L’I.N.A.S.T.I. estime pour sa part qu’en matière d’assujettissement et de recouvrement de cotisations sociales, s’agissant d’une compétence liée suite à l’application de dispositions d’ordre public, la loi du 29 juillet 1999 a une portée limitée. Sur les faits, l’Institut constate que, l’intéressé n’ayant pas contesté s’être rendu à plusieurs reprises au siège de la société, il a perçu des fonds importants pour les dépôts qu’il y a effectués, ceci justifiant l’assujettissement. La preuve de ces activités figure dans le relevé effectué par la société. Enfin, sur la prescription, il y a eu mise en demeure recommandée interrompant celle-ci.

La décision du tribunal

Le tribunal, rappelant les exigences de motivation contenues dans la loi du 29 juillet 1991, constate que la décision d’assujettissement (ou plutôt – selon jugement – l’absence de décision formelle d’assujettissement) ne répond pas aux exigences de motivation posées par la loi du 29 juillet 1991 à laquelle elle est soumise. La décision d’affiliation d’office est en effet de nature à produire des effets juridiques pour l’intéressé et aurait dû être motivée en fait et en droit, étant qu’elle devait contenir les considérations de droit, plus particulièrement les règles juridiques appliquées et les éléments de fait servant au fondement de la décision prise. La motivation devait en sus être adéquate, étant qu’un rapport de proportionnalité entre l’importance de la décision et sa motivation devait figurer. Il s’agit d’une formalité substantielle et d’ordre public. A défaut de respect de ces règles, et vu notamment les conséquences financières de la décision administrative, le tribunal considère qu’elle est illégale et qu’elle doit être annulée. Il exerce cependant son pouvoir de substitution, sur le fond du litige, conformément à l’article 581, 1°, du Code judiciaire.

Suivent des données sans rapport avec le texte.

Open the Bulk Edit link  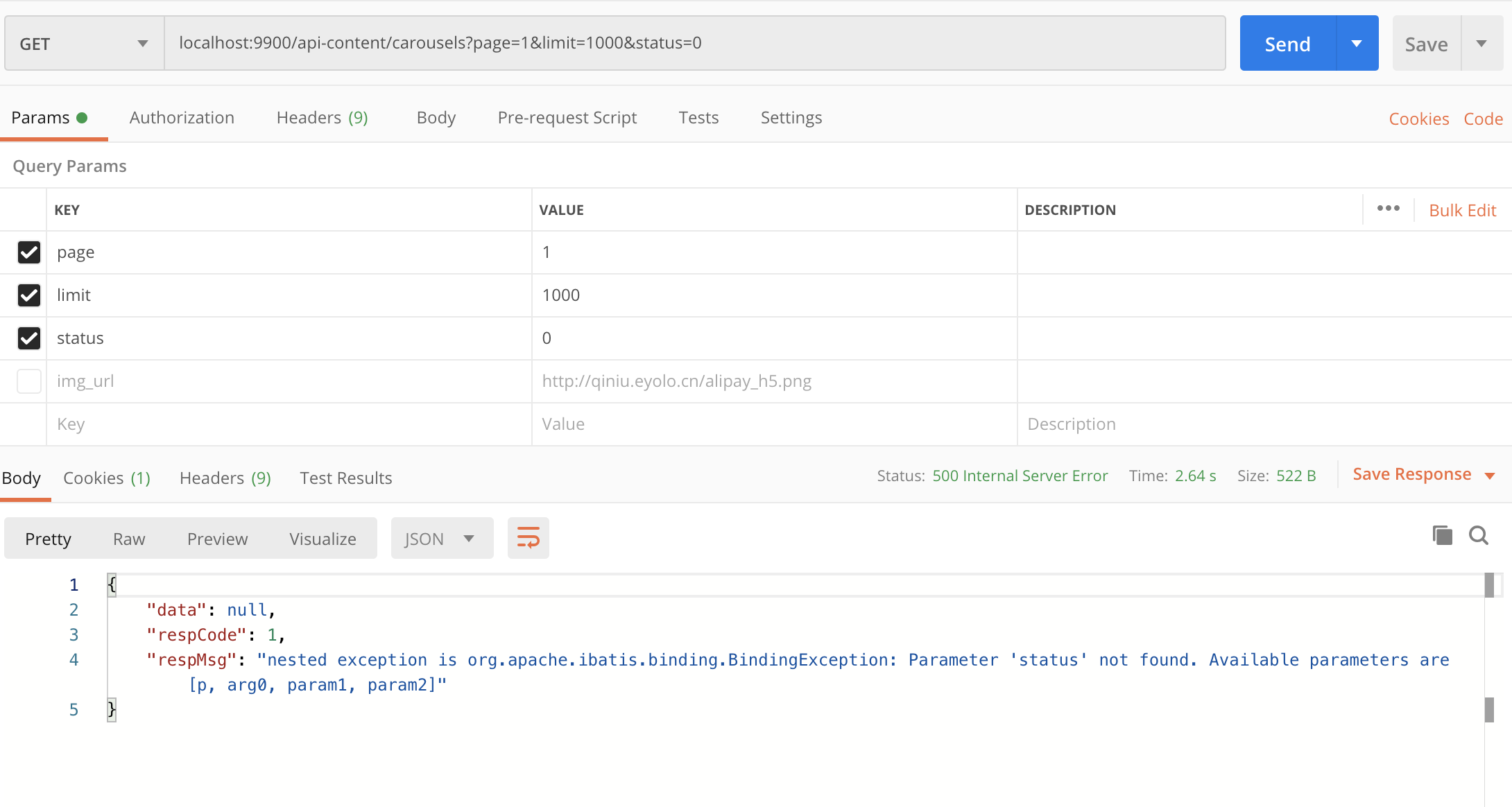[x=1462, y=210]
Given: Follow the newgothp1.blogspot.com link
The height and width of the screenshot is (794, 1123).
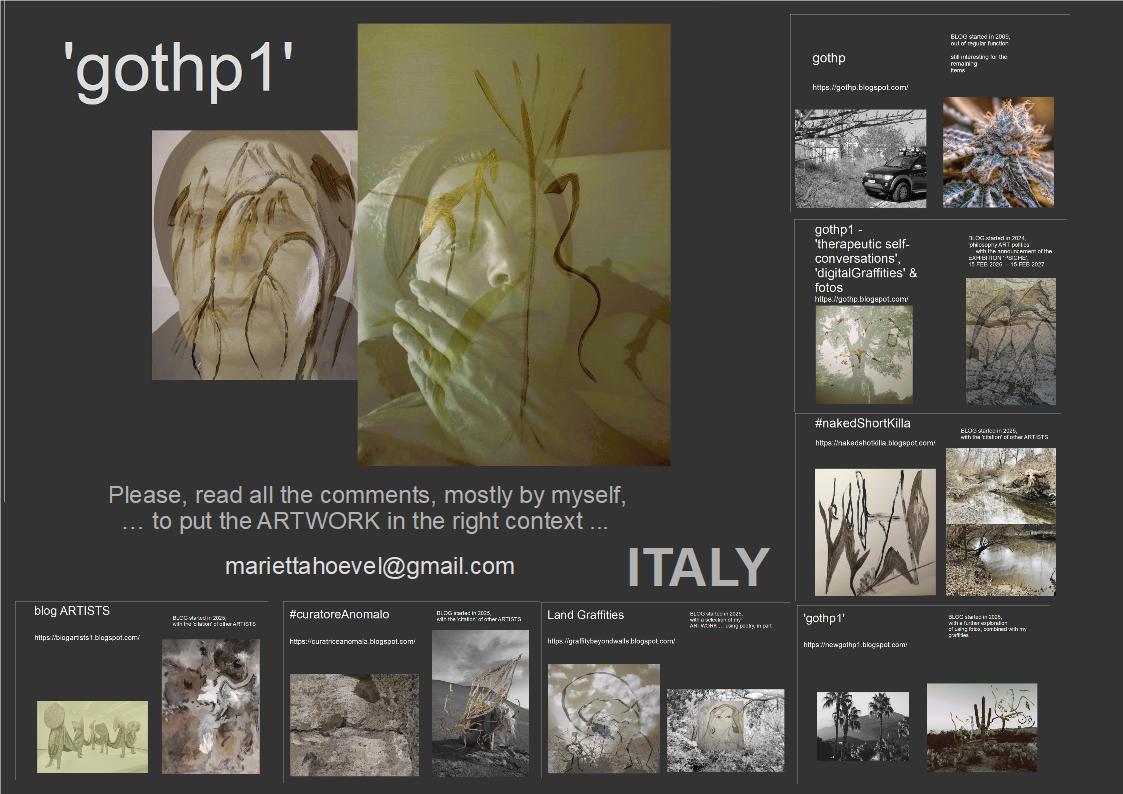Looking at the screenshot, I should click(855, 645).
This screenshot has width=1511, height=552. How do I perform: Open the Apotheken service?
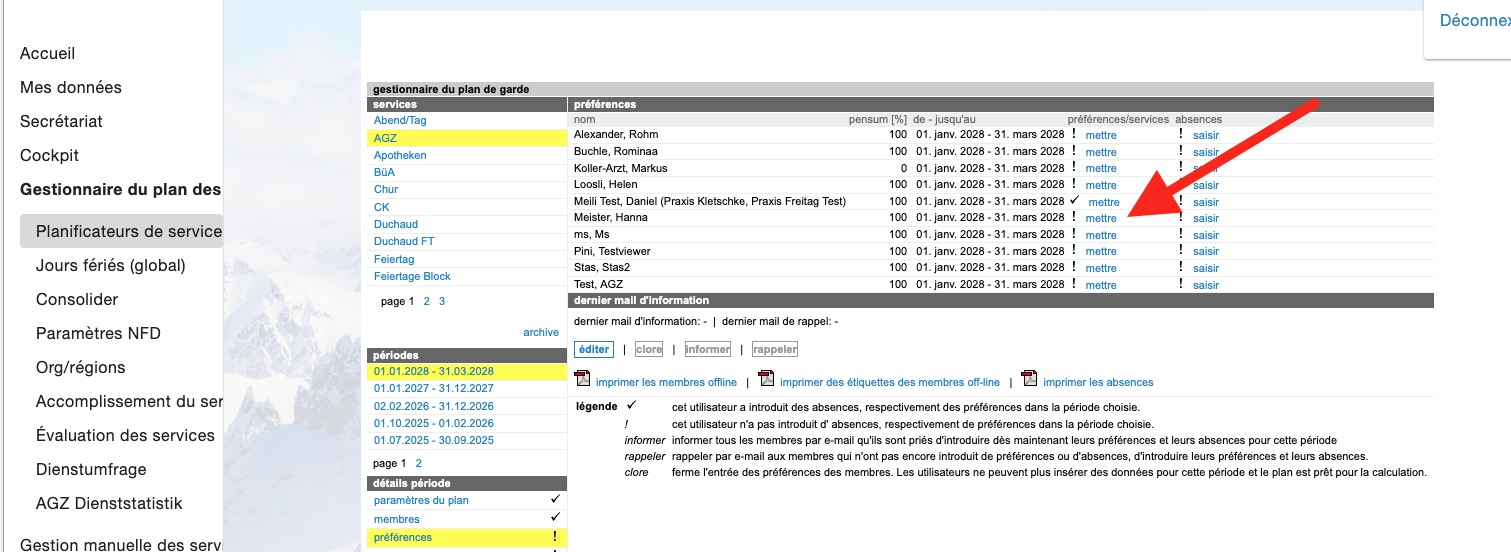(400, 155)
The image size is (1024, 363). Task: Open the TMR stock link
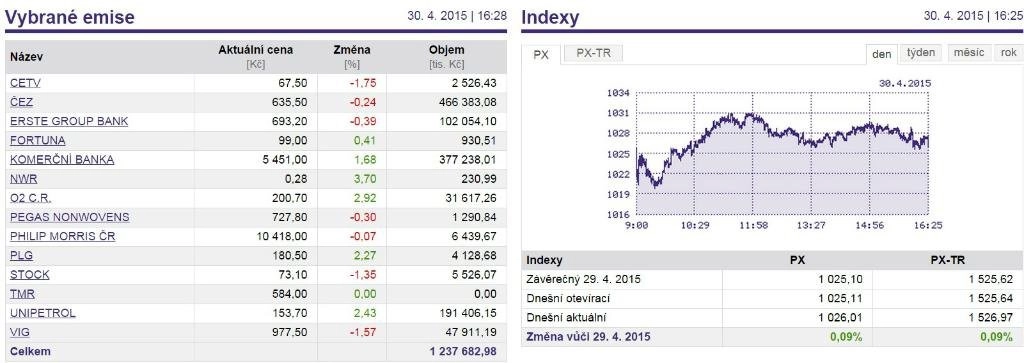coord(22,294)
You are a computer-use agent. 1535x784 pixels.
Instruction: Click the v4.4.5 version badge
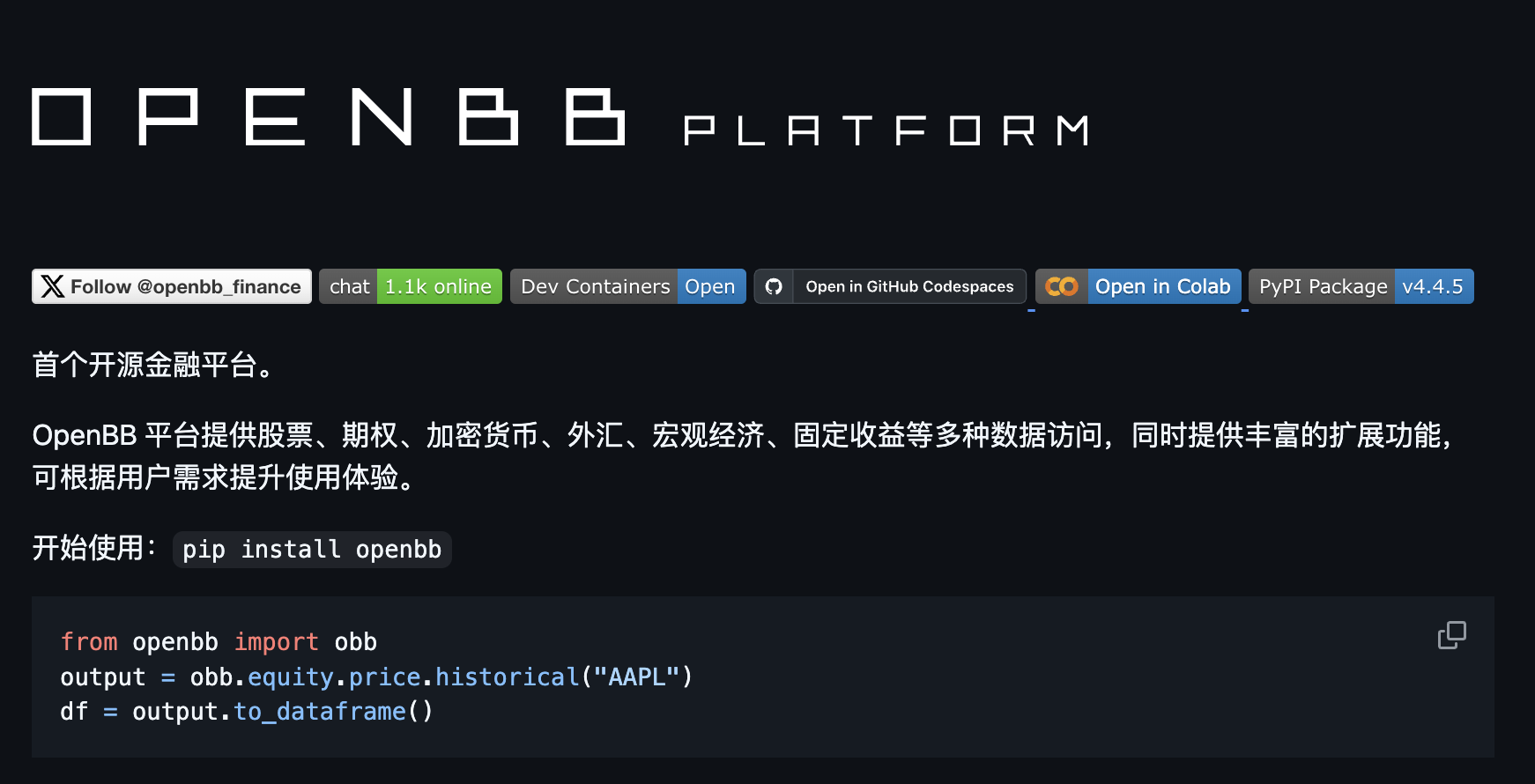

Il vérifie donc si les conditions relatives à l’assujettissement sont remplies.

Les dispositions légales examinées sont l’article 3, § 1er, de l’arrêté royal n° 38 du 27 juillet 1967, ainsi que l’article 9 de l’arrêté royal du 19 décembre 1967 portant règlement général en exécution du précédent, ainsi que l’article 36 de ce dernier. Ces dispositions contiennent les règles d’assujettissement, ainsi que du type d’assujettissement en cause.

Sur le plan de la preuve, le tribunal rappelle que celle-ci est dans le camp de l’I.N.A.S.T.I., qui doit établir que l’intéressé rencontre les conditions requises en vue de l’affiliation. Trois conditions existent, étant que l’activité exercée doit l’être dans un but de lucre, même si elle ne produit pas de revenus (avec renvoi à Cass., 2 juin 1980, n° XXX), qu’elle doit présenter un caractère habituel, ceci signifiant qu’est requise l’existence d’un ensemble d’opérations liées entre elles, répétées et accompagnées de démarches en-dehors d’un lien de subordination, et, enfin, elle doit être localisée en Belgique.

Le critère sociologique de la définition du travail indépendant a la primauté par rapport au critère fiscal, le tribunal soulignant que telle est la position de la jurisprudence constante sur la question (et renvoyant à la jurisprudence de la Cour du travail de Mons essentiellement, étant C. trav. Mons, 14 juin 2013, R.G. 2011/AM/248 et 2012/AM/378 et C. trav. Mons, 11 janvier 2013, R.G. 2012/AM/140).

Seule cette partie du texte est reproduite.